Emission enhancement of fluorescent glutathione-capped gold nanoclusters by cerium (III) ion-induced aggregation for sensitive detecting α-glucosidase in human serum using ratiometric fluorometry

[Display omitted] •Carbon dots and gold nanoclusters were used combinedly for determination α-glucosidase in human serum.•Ratiometric fluorometry was designed based on aggregation-induced emission enhancement of gold nanoclusters and steady emission of carbon dots.•Good cell membrane permeability of the probe facilitates its application in cellular imaging.

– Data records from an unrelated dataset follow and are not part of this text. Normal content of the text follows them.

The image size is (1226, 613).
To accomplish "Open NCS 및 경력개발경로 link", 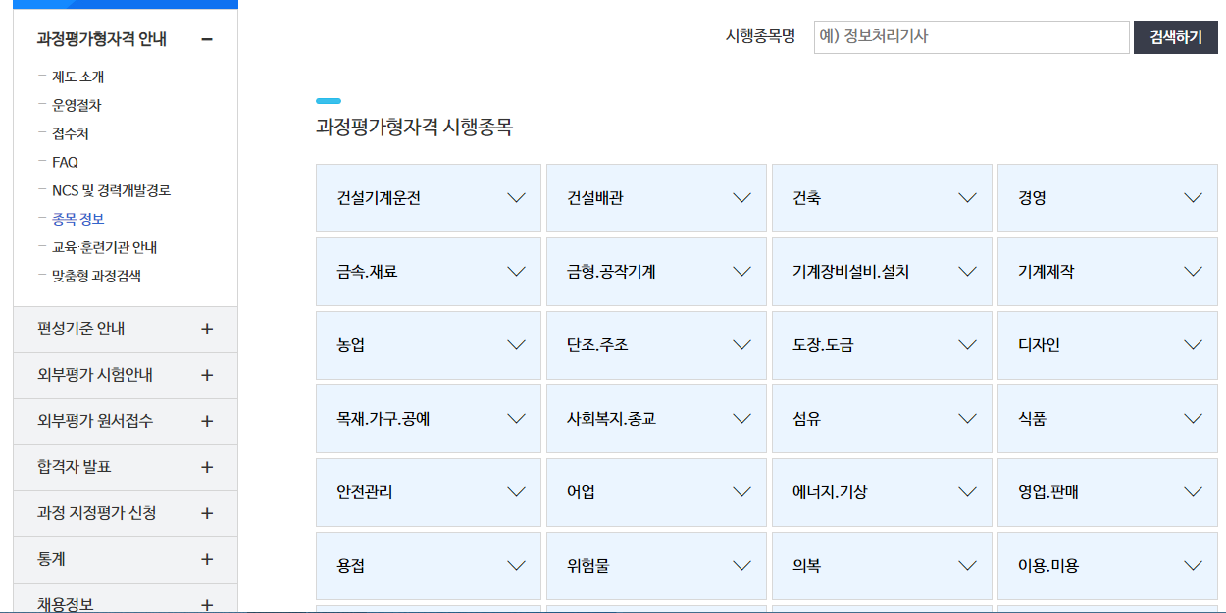I will click(112, 190).
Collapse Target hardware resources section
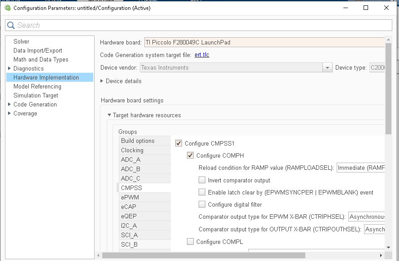 pos(109,115)
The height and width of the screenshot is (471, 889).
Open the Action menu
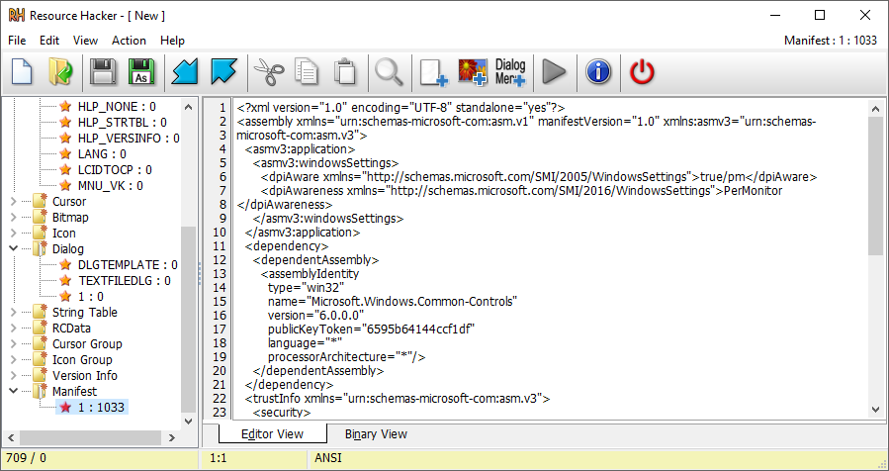(x=129, y=41)
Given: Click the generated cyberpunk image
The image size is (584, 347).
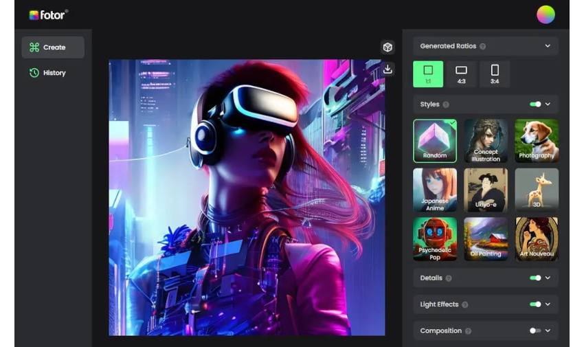Looking at the screenshot, I should (x=247, y=198).
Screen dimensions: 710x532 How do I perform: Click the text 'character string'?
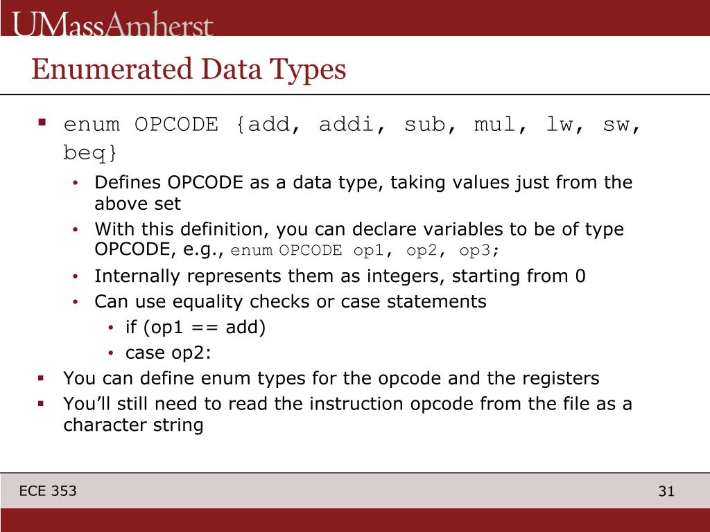(133, 425)
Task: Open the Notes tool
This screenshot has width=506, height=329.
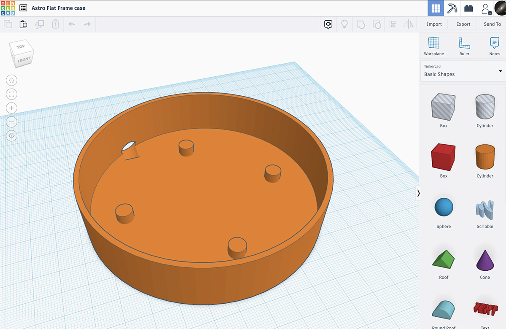Action: pos(494,46)
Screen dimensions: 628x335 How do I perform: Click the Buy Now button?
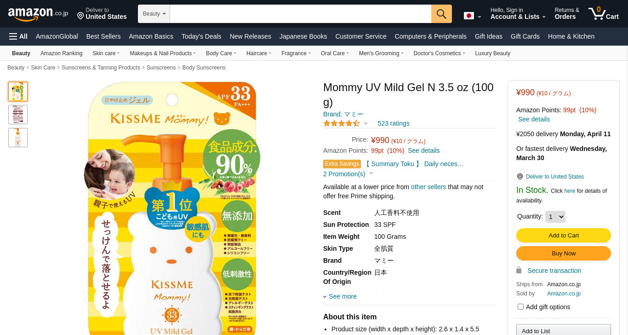click(564, 253)
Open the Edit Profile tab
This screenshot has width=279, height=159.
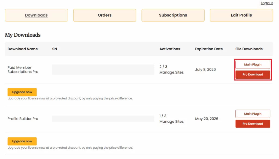tap(241, 15)
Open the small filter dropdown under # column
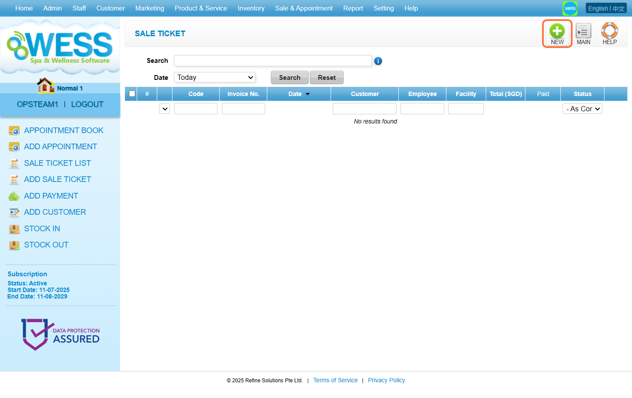632x398 pixels. [165, 109]
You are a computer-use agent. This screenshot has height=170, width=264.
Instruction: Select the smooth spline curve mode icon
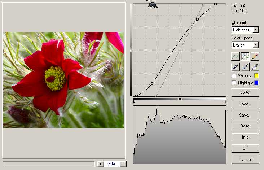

A fluorescence probe was designed based on carbon dots (CDs) and glutathione-capped gold nanoclusters (GSH-AuNCs) for detecting α-glucosidase in human serum. By employing l-ascorbic acid-2-O-α-d-glucopyranosyl (AAG) as substrate for the α-glucosidase catalyzed hydrolysis reaction, ascorbic acid (AA) was generated, and subsequently reduced cerium (IV) ion (Ce4+) to Ce3+. Since Ce3+ would selectively improve the aggregation of GSH-AuNCs, the consequent aggregation-induced emission enhancement (AIEE) of aggregated GSH-AuNCs was measured for indicating the activity of α-glucosidase involved in the hydrolysis process. To furtherly improve the precision of spectral response, ratiometric fluorometry was realized by taking the fluorescence emission of CDs, which was affected insignificantly during the above process, as the fluorescence reference. The developed probe exhibited a linear response to α-glucosidase activity in the range of 0.01 ∼ 0.1 U‧mL−1, with a limit of detection (LOD) of 0.0055 U‧mL−1. Results of serum sample examination and cellular imaging reveal the promising potential of the developed probe for clinical diagnosis.